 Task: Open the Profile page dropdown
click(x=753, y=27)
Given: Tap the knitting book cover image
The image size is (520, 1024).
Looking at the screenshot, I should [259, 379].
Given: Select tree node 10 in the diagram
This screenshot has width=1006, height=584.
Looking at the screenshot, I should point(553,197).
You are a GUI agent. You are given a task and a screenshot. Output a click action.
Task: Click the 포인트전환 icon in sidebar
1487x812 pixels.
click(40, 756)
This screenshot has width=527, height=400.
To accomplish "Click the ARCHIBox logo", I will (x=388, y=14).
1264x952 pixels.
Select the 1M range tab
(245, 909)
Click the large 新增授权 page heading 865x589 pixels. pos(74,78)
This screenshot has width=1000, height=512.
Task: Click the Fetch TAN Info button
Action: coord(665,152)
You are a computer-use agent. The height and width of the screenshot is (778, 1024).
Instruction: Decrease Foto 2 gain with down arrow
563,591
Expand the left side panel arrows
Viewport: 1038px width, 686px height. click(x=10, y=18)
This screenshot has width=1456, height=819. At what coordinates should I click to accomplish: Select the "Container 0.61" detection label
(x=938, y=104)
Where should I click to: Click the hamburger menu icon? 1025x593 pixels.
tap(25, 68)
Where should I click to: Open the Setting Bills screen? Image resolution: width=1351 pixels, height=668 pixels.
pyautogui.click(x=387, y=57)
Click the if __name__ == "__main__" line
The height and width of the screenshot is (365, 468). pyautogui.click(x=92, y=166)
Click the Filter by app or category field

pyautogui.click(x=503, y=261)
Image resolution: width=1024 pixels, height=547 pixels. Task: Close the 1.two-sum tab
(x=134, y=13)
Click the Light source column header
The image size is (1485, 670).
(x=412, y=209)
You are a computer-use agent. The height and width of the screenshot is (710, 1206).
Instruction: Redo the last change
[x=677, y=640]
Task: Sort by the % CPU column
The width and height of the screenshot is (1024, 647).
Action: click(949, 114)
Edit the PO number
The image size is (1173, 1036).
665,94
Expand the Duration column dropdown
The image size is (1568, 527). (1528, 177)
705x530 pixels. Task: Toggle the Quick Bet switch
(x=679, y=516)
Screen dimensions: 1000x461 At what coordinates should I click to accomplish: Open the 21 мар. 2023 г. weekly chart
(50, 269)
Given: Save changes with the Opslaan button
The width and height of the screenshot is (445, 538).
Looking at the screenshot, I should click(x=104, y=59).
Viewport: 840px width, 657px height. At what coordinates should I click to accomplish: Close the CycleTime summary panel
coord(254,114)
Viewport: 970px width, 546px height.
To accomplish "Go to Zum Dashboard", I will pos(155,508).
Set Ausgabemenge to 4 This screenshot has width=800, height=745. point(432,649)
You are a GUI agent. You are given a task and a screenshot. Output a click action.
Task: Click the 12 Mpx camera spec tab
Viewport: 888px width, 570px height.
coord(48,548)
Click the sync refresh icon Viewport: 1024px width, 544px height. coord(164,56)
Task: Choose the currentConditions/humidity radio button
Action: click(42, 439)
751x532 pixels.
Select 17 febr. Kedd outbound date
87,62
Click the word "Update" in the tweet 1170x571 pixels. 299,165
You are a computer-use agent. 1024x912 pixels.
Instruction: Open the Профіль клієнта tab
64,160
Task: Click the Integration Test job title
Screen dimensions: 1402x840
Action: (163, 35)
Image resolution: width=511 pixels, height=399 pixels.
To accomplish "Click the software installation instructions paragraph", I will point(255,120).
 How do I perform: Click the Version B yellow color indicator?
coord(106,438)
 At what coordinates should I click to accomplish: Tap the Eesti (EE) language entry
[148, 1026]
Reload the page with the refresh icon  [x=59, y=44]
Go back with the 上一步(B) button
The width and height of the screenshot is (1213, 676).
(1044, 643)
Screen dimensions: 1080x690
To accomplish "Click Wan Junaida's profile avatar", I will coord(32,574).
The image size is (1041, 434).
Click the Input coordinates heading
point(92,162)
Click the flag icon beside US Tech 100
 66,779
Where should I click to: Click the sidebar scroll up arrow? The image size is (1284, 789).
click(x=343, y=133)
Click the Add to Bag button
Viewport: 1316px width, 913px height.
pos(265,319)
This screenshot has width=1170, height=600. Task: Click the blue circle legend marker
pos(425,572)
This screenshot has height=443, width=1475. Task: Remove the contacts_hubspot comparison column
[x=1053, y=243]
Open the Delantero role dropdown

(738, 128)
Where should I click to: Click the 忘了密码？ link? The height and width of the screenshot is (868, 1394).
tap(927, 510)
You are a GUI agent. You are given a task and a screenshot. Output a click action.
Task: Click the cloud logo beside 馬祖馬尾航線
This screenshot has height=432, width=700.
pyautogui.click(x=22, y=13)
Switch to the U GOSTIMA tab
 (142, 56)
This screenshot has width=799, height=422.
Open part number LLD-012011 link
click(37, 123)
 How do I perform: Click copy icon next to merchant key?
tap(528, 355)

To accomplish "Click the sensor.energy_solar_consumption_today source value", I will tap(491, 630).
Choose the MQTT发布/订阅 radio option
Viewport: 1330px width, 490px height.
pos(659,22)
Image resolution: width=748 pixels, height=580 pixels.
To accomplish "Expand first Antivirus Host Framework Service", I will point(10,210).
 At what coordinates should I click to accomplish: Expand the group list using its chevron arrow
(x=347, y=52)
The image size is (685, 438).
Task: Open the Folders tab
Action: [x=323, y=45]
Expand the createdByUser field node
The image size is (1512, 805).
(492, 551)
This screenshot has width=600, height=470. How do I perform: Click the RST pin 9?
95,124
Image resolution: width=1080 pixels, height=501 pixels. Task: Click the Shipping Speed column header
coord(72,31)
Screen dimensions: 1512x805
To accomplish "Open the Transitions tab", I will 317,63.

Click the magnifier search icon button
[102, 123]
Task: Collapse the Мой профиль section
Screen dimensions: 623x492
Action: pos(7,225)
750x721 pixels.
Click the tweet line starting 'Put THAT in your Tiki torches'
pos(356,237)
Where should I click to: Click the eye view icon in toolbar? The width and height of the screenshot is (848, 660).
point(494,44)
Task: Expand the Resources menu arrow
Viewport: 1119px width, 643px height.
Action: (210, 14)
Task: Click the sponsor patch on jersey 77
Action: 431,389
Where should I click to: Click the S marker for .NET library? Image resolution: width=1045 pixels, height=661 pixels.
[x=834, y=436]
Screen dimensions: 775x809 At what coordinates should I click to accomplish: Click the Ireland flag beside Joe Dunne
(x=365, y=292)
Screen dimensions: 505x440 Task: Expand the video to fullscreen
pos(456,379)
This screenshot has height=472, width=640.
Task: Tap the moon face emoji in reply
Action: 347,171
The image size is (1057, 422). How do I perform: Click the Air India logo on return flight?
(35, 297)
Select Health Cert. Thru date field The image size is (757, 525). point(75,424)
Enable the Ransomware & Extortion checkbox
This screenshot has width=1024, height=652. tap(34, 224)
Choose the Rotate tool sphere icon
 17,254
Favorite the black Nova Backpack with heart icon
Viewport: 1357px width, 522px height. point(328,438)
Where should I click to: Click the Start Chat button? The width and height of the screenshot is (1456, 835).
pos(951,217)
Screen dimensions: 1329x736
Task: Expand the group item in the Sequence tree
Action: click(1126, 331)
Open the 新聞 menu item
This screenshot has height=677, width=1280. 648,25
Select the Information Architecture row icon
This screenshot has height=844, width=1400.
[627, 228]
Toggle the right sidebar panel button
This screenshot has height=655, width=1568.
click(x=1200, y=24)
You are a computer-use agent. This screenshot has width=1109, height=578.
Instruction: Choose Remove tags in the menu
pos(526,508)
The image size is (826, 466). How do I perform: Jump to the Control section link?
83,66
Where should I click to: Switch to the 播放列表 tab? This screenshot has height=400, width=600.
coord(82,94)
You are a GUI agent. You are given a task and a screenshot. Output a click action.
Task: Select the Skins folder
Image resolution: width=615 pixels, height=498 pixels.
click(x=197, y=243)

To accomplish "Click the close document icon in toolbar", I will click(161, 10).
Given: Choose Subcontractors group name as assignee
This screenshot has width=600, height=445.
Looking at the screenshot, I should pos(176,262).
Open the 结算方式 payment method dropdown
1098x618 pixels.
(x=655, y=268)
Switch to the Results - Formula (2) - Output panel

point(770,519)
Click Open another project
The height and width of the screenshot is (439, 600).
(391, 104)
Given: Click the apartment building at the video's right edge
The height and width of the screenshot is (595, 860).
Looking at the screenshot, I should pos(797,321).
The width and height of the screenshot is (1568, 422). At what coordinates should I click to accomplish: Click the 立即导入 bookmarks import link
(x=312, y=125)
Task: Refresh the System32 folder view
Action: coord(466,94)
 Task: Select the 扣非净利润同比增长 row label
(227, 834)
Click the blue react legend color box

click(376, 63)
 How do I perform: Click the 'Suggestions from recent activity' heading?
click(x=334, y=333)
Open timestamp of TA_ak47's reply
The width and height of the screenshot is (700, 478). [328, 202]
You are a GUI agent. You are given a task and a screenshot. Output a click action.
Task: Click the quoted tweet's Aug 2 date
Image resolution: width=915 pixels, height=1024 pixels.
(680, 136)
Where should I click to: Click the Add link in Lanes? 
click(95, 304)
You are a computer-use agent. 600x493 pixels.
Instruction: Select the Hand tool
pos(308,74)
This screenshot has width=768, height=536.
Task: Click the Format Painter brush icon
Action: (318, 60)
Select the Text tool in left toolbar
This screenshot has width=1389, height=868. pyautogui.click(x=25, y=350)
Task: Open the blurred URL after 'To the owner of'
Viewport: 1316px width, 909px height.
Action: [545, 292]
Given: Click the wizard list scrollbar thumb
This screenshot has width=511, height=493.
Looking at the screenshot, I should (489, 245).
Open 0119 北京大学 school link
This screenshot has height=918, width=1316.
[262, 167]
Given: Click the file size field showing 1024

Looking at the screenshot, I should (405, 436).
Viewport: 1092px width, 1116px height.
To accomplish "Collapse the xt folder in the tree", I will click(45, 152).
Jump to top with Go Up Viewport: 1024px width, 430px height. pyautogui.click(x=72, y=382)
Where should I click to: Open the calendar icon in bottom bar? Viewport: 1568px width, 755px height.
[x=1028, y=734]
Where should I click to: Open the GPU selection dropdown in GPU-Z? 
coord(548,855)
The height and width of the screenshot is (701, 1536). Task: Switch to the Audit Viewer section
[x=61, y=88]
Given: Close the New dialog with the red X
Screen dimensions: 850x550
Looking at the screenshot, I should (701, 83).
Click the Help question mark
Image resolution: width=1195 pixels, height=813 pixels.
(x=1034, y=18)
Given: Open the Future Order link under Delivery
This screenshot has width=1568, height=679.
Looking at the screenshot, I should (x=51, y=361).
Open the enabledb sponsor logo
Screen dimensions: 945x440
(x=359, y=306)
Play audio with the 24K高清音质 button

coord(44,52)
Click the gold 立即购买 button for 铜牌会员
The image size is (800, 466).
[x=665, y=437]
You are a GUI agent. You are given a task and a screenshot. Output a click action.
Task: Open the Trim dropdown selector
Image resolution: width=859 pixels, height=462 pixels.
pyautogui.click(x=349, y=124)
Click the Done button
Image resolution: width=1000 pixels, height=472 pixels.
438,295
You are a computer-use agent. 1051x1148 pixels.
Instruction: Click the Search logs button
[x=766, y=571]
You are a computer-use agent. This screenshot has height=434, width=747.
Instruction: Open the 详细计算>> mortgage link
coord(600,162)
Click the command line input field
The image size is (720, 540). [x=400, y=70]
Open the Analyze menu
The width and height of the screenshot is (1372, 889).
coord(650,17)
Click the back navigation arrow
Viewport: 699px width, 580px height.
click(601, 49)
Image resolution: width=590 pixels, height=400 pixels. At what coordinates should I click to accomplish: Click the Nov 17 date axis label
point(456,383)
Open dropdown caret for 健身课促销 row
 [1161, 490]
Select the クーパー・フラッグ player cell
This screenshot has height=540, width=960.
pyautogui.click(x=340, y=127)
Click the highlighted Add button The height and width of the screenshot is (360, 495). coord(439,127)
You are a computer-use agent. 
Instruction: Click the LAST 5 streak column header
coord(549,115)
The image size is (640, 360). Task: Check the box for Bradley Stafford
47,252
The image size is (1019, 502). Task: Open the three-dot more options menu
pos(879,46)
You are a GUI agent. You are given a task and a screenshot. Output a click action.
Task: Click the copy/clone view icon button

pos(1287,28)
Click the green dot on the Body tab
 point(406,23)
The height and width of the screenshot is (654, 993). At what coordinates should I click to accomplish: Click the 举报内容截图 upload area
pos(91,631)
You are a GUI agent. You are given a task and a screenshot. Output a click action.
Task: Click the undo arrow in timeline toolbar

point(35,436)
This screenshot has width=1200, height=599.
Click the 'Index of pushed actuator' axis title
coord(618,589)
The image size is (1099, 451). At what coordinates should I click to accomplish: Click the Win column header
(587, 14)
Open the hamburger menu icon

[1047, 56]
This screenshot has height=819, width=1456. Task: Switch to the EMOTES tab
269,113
# # # # #
> [ABOUT THIS EXERCISE]: Across all lines above, count those with the string "Collapse". Only the number is wanted.

> [SOLUTION TO THIS EXERCISE]: 2